The longitudinal study aims to identify where and how students get into trouble with alcohol, then test environmental prevention strategies that have been effective in general settings, on campuses. Incidents are tracked through annual student surveys.
Each university tailored its approach in a risk management plan based on its own student survey results with variations depending on housing, proximity to bars, commuter population, etc. Officials on the campuses learned from one another, adopting practices that work and abandoning those that don’t.
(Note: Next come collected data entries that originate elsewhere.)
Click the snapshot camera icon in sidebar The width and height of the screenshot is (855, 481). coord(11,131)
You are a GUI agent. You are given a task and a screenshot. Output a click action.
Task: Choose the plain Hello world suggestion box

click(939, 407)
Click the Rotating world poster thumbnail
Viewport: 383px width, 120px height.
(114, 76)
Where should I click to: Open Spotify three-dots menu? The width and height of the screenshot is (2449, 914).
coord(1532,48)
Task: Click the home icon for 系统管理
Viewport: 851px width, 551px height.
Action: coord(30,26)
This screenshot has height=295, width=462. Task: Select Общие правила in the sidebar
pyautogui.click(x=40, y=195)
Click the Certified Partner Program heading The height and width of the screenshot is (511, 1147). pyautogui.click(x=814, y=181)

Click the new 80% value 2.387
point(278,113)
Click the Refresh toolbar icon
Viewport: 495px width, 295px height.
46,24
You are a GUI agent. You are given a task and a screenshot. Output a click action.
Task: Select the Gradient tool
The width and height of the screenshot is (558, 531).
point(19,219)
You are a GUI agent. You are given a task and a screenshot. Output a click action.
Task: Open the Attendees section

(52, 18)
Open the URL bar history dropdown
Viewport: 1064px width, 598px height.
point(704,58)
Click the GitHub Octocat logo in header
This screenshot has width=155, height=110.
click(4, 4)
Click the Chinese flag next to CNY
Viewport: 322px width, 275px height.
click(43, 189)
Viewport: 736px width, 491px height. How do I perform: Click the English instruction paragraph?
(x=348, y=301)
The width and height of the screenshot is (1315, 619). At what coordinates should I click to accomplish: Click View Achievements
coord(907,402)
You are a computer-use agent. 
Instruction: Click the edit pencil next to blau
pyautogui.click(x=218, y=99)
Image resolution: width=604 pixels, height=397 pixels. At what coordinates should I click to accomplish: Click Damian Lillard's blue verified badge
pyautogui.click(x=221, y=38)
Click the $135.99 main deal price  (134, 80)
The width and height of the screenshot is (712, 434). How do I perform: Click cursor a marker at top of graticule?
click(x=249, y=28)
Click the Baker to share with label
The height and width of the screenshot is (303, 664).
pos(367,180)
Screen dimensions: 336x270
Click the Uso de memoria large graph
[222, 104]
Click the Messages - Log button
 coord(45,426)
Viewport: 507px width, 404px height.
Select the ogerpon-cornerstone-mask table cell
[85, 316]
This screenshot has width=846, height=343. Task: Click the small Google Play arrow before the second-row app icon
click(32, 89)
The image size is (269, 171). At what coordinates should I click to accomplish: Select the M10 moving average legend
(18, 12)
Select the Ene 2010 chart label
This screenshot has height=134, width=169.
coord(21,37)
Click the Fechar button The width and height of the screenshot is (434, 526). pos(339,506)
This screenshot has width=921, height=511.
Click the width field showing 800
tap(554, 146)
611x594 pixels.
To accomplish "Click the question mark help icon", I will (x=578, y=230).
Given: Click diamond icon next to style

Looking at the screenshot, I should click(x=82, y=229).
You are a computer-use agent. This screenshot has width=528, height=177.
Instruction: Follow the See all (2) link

The project, funded by the National Institute of Alcohol Abuse and Alcoholism, has found statistically significant reductions in intoxication and incidents at areas where high-risk drinking is frequent. Over all, the study found the following after five years: At each campus, 900 fewer students reported drinking to intoxication at off-campus parties and 600 fewer getting drunk at bars or restaurants during the fall semester. The study projects those figures are equivalent to 6,000 fewer intoxication-related incidents at off-campus parties and 4,000 fewer incidents at bars and restaurants during fall semester.
The campuses that tightened enforcement the most saw the greatest reductions, but no reduction in one area (for example, bars and restaurants) caused an increase in another (say, fraternities and sororities) because of a shift in emphasis.